Sosyalist Doğulmaz, Olunur (5)

  • 09:05 14 Kasım 2025
  • Jineolojî
“Güçlü bir örgütlülüğe sahip olan, kendi kurumlaşmalarını yaratan ataerkil sistem karşısında, birey olarak özgürlükçü ve sosyalist duruş içerisinde olabilmek, bu ideolojik esasları ve özgürlük ilkelerini bilince çıkarmak ve kendi yaşamında bunun gerçekleşebileceğini kanıtlamakla mümkündür. Sosyalizm pratiklerinde çarpıcı bir şekilde karşımıza çıkan her kolektif kazanımın öznel/kişisel kazanıma dönüşmemesidir.”
 
Fatma Koçak 
 
Sosyalist mücadeleler tarihinde kadın-erkek ilişkilerini ele almak, özel yaşamdan kamusal alana uzanan bir konudur. Özgürlük ve eşitlik mücadelesinin adı olan sosyalizmin tarihinin her aşaması, kurtuluş yanında özgürlük ekseninde de ele alınmayı; cinsiyetçilikten arınmış bir bakış açısıyla sorgulanmayı fazlasıyla hak ediyor. Paris Komünü’nde tabur kurmalarına izin vermeyen erkek yoldaşlarıyla mücadele eden kadınlar, İspanya iç savaşında cephede ‘hastalık yayıyorlar’ diye geri cepheye sürülmeye çalışan kadınlar, Vietnam’da devrim sonrasında bir kenara itilip adı anılmayan ve yoksulluğa mahkum edilen kadınlar, Nikaragua’da kazandıkları devrimi süreklileştiremedikleri için erkek yoldaşları tarafından geleneksel rollerine dönmeleri yönünde baskı gören kadınlar... Dünya devrimler tarihini ataerkil kodlardan arınmış biçimde yorumladığımızda, sosyalist deneyimin yaşandığı hemen hemen bütün coğrafyalarda, devrim sonrası belli hakları güvenceye alınan kadınların, erkeğin yedeğine hizalanacak bir ideolojik-politik hat tarafından kuşatıldığını görürüz. En trajik olanı ise, kadınların sosyalist hareketler içinde devrimi sürükleyen temel toplumsal kesimlerden biri olmasına rağmen, devrim sonrası kurulan sosyalist iktidar-devlet sistemlerinde haklarını sanki kendi mücadeleleri ile kazanmamışlar da devlet onlara “bahşetmiş” gibi sunulmasıdır.

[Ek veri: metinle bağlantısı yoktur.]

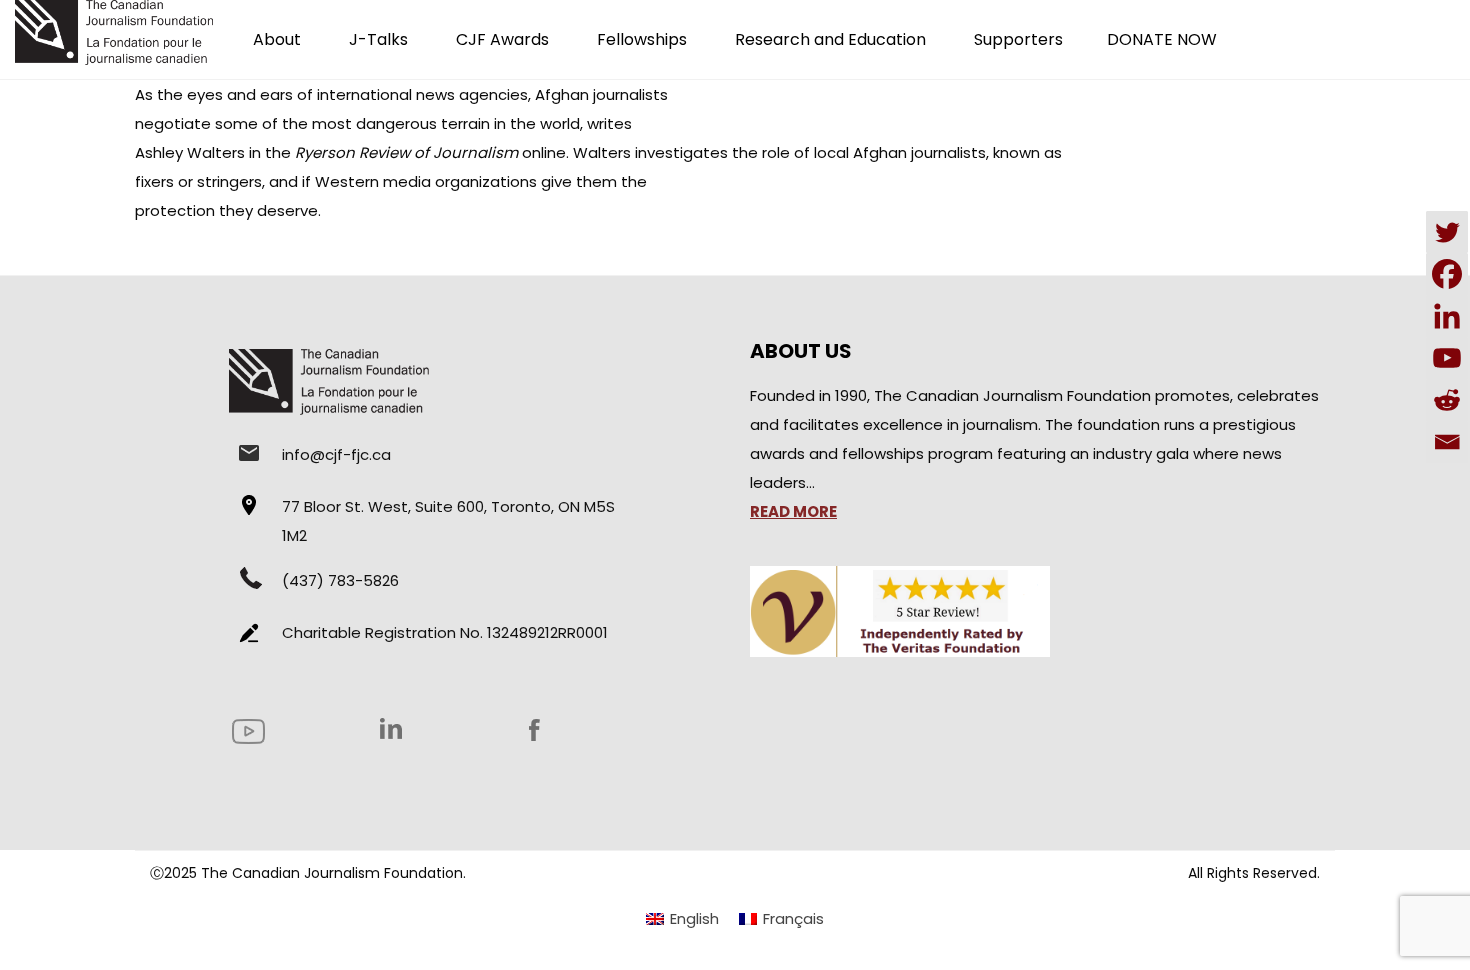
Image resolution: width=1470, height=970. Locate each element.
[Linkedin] (1447, 316)
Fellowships (642, 39)
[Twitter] (1447, 232)
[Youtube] (1447, 358)
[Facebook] (1447, 274)
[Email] (1447, 442)
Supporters (1018, 39)
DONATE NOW (1162, 39)
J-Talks (378, 39)
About (277, 39)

Bu, tarihsel ve güncel olarak bütün modern ulus-devlet yapılarını incelediğimizde karşımıza çıkan temel paradokstur. 
 
İnsanlığın en ilerici sistemi olan sosyalizmin ayağında pranga olarak duran, erkek egemen cinsiyetçi pratiklerin önüne geçmek için reel sosyalist pratiklerde ortaya çıkan bu gerçeği, nasıl tanımlamak ve tarihin sosyalist hareketler için tekerrür etmesinin önüne geçmek için ne yapmak gerekiyor? Yukarıda bir izdüşümü model olarak örneğini verdiğimiz sosyalist önderlerin, kadın emeğinin kapitalizmdeki sömürüsüne dair tespitleri oldukça değerli bir katkıdır. Ancak ataerkinin çözümlenmemesi ve cinsiyetçi geleneksel bakış açılarından değişiklikler yapmamaları onları dışarıda “sosyalist bir önder” içeride ise “babacan, çapkın, maskülen erkek rolleriyle” kadınlarla kurdukları ilişkilerde “sınıf”ta bırakmıştır. Burada Adorno’nun “yanlış hayat doğru yaşanmaz” sözüne bir gönderme yapmak yerinde olacaktır. Oportünist politik düzlemde düşünsel temeli eksik teorik belirlemeler, hele bizzat onu dile getirenler tarafından ete kemiğe büründürülmediğinde, başka bir şeye evrilmektedir. Sovyetler Birliği’nin dağılmasının ardından kapitalizmin saldırılarının etkisi altında, o topraklarda yaşanan kadınların fuhuş sektörünün birer aracına dönüştürülmesi; Vietnam’ın Uzak Doğu’nun ucuz işgücü ve fuhuş pazarına dönüştürülmesi gibi birkaç örneği dahi verdiğimizde durumun vahameti anlaşılacaktır. 
 
Reel sosyalist pratiklerin ve bu pratiğin yansımalarındaki erkek gerçeğinin istisnasız bir eleştirel analize tabi tutulması, sosyalizmin demokratikleştirilmesine en önemli katkıyı sunacaktır. Sosyalist bir sistemin kurulmasının ön koşulu, ataerkil zihniyet yapısının ve kadının en eski sömürge olma konumunun doğru tespit edilmesiyle birlikte, erkeğin ve kadının kimlik inşasının özgürlük ahlakına göre yeniden inşa edilmelidir. Ataerkil-devletçi zihniyetin etkisiyle şekillenen kişiliğin özgürlük problemi çözümlenmedikçe, bu kişilik özgürlük mücadelesinin gelişiminin önünde ayak bağı olacaktır.  Binlerce yıllık kadının ezilmişliği ve köleleştirilmesinin nedenini çözümlemek, kadın özgürlük bilincinin gelişmesinin ilk koşuludur. Yine, sosyalist bir birey olarak özellikle erkeğin içindeki egemen ideolojik putları öldürmeden sosyalist kültürü geliştirmesi beklenemez. Tarih öğretici derslerle doludur. Bireyin sosyalistleşmesi için bu derslerden doğru sonuçlar çıkarma gerekliliği elzemdir.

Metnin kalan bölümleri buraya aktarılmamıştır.